Ardor sem dor dom de amor.

Vou voar
Vil vadio vigorar
Vai vir valor
Virá vento vão
Sopra o sopro ancião.

Cantiga candanga
Falácia mulamba
Cortina curtida
Mel cruel ao papel
Viço vasto vicioso
Arrisco arisco
Ponto em ponte
Conto me conte
Deonde praonde?

Mutualismos

Não ouvira a voz de seu ármario
O jovem desatento esbarrou
Fez roxo à coxa
Quase se faz coxo
Mas não ouviu o aviso tão claro da mobília
Que dizia tende cuidado
Seje mais calmo
Não esbarres à toa
Em teus espasmos de ações gratuitas.

Não ouvira a voz do semáforo
O trêbado atropelou a criança
Passou batido nem viu
Que socorro que nada
Ele desconexo estava atrasado
Corria pro tempo de ver o pontapé inicial
Da partida de futebol duma quarta-feira imbecil
E o vermelho
No farol em alerta e na rua em sangue
Passou sem voz.

Ignorara o mofo e o musgo
Em sua goela perdiguenta
O banqueiro ria
E seus olhos azedos de traição ardiam
Nobre vingança do verde
Não regozijava realmente em sua chamada alegria
Ela era um espirro catalítico
Que o fazia odiar-se mais e mais
E por isso destruição era sua única saída
E lutava contra a umidade inerente
E pessoas morrendo.

Códigos impostos à força
Uma sociedade cega de bilhões
E todo niilismo arrefecido num bom banho de sol de meiodia tropical.

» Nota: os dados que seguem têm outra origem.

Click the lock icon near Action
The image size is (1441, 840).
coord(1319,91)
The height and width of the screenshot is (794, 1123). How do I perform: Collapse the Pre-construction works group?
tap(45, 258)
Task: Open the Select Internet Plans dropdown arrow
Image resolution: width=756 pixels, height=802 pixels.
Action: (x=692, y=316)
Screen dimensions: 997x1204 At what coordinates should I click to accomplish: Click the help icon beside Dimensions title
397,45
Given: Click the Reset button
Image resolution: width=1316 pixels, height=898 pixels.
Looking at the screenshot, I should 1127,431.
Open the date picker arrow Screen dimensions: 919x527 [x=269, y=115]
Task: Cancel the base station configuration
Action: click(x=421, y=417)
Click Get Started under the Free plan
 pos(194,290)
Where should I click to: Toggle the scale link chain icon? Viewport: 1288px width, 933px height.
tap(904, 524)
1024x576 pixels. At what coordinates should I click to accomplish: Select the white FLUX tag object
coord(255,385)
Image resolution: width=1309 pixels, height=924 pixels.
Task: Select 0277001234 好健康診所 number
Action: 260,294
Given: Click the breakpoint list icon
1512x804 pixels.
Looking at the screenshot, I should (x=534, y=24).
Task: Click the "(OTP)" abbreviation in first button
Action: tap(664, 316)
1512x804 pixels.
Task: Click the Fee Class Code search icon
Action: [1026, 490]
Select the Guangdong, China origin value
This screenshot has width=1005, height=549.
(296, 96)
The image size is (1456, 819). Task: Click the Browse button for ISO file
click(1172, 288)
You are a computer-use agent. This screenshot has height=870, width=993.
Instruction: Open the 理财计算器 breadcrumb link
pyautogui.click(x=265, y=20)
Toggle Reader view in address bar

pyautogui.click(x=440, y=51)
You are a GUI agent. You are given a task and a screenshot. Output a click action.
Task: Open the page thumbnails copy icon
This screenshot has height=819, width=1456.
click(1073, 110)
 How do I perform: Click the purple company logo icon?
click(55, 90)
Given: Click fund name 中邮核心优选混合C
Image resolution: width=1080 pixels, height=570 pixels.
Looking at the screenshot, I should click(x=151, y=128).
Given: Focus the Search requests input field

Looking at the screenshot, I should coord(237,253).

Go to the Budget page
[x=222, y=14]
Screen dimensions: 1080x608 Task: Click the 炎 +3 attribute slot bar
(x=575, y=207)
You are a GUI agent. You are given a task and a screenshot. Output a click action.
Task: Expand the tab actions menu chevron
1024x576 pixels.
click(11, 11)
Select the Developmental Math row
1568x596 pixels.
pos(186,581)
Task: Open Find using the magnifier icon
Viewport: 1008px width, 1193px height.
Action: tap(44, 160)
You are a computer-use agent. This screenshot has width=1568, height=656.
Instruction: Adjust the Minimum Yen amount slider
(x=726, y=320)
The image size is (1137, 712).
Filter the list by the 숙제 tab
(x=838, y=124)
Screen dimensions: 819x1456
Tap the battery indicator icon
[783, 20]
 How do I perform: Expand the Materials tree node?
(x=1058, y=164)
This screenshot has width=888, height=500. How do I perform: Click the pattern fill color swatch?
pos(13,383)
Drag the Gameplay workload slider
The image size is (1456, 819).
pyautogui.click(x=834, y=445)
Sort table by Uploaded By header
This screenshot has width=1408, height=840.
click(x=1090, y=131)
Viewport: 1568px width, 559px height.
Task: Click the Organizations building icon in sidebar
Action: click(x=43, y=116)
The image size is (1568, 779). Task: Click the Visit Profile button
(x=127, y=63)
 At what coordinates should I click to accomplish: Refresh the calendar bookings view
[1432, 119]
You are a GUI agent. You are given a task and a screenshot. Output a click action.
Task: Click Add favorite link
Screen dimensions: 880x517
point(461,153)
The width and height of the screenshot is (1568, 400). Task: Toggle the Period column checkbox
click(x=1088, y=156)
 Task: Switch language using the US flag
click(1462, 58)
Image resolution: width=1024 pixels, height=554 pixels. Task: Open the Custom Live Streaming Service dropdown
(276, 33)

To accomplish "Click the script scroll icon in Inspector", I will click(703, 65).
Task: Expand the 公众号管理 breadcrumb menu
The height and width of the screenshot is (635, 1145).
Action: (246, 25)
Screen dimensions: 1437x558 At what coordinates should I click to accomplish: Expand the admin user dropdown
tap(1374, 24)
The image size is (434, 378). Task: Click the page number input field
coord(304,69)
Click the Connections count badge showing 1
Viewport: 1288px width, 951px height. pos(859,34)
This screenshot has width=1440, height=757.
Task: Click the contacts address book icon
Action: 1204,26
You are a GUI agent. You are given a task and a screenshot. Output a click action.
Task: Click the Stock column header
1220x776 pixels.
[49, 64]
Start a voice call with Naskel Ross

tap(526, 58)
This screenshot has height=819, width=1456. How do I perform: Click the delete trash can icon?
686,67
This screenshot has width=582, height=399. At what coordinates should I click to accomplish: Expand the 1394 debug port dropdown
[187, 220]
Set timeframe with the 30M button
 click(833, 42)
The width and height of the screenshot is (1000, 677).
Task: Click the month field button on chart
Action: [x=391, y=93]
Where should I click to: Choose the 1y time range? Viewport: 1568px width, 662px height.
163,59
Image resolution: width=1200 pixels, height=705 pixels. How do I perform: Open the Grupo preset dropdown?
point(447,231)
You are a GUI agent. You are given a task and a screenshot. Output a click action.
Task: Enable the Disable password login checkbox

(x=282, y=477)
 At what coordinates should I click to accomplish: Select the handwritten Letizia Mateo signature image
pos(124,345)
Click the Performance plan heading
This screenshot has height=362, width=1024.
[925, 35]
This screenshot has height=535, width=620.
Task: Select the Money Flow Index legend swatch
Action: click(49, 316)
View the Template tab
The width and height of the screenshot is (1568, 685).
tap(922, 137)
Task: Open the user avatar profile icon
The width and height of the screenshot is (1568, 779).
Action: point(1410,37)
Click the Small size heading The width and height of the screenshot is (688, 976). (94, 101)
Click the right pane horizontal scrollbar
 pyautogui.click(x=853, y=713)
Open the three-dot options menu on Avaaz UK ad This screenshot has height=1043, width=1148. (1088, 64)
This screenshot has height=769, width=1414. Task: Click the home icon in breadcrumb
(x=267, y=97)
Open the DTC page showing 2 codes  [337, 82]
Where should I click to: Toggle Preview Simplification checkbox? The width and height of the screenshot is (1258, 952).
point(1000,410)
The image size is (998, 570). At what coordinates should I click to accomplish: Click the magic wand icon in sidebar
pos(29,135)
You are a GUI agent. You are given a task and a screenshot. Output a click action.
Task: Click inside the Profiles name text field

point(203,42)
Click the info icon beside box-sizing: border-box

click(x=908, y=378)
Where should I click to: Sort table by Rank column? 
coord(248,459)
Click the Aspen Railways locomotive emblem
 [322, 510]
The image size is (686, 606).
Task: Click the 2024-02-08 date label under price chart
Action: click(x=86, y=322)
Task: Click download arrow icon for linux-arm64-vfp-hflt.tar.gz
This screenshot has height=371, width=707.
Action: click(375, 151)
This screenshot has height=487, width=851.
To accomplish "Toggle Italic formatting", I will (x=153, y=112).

Que as hortas familiares hão de continuar
E vamos como sempre passar por de banda
Contornar esta manipulação genética decrépita
Que a Pindorama perdida há de sobreviver
Não vamos sucumbir ao envenenamento de nossa comida
Não vamos nos dobrar à proibição de toda cura natural
A Terra Brazyw tem a farmácia no quintal
Não vamos trocar os aceroleiros de nossa mãe
Pela palidez dos ciborgues adictos do fastfood.

Fastfood
Yeah
Mas a digestão é lenta
Lenta como a burrice aspartâmica
Lesmática.

Punhado de sal sobre esta nêura
Vejo a lesma derreter
Ah bela vingança poética
Não é o homem que é sutil mas sua crueldade.

Crueldade alegre
Do caçador brincando com a caça.

Pensam eles que brincam conosco
Peões em seus jogos de conquistar o mundo
Jogatinas da politicagem
Pensam eles que brincam conosco
Mas é diverso
Enfim seremos nós os últimos a rir
Pois a felicidade do amor segue
Dobra eternidades torna e segue sempre
Mas a felicidade do bastardo ganancioso
Esta nem nunca chega a nascer.

Da Majestosa

Finas linhas
Caules de flores invisíveis
Desabrochamos em esferas infinitas
Parceiros no crime.

Crime de amor
Violência à avessa
Armada de carinhos
Escuderia de respeitos
Estratégia humilde.

Vislumbro algo em mim que é comum ao próximo
Um pensamento secreto partilhado
No toque sensível da relva
Desliza a pequenina
À brisa
Sente-se em pleno vôo em sua corrida infantil
Sua alienação sincera dotando-a de magias
Coração clandestino.

Ela talvez nunca tenha sabido
Ou talvez nunca se tenha lembrado
Ela talvez não possa se lembrar
De quão vera e profundamente bela é
E amo-a desconjurada
Indefesa uma rainha
A pele branca tenaz
Teu olhar sério inquiridor
Esqueceste-te de inquirir a si mesma incomparável musa
Ou quem sabe saibas
E sejas tão correta de não te levares tão a sério?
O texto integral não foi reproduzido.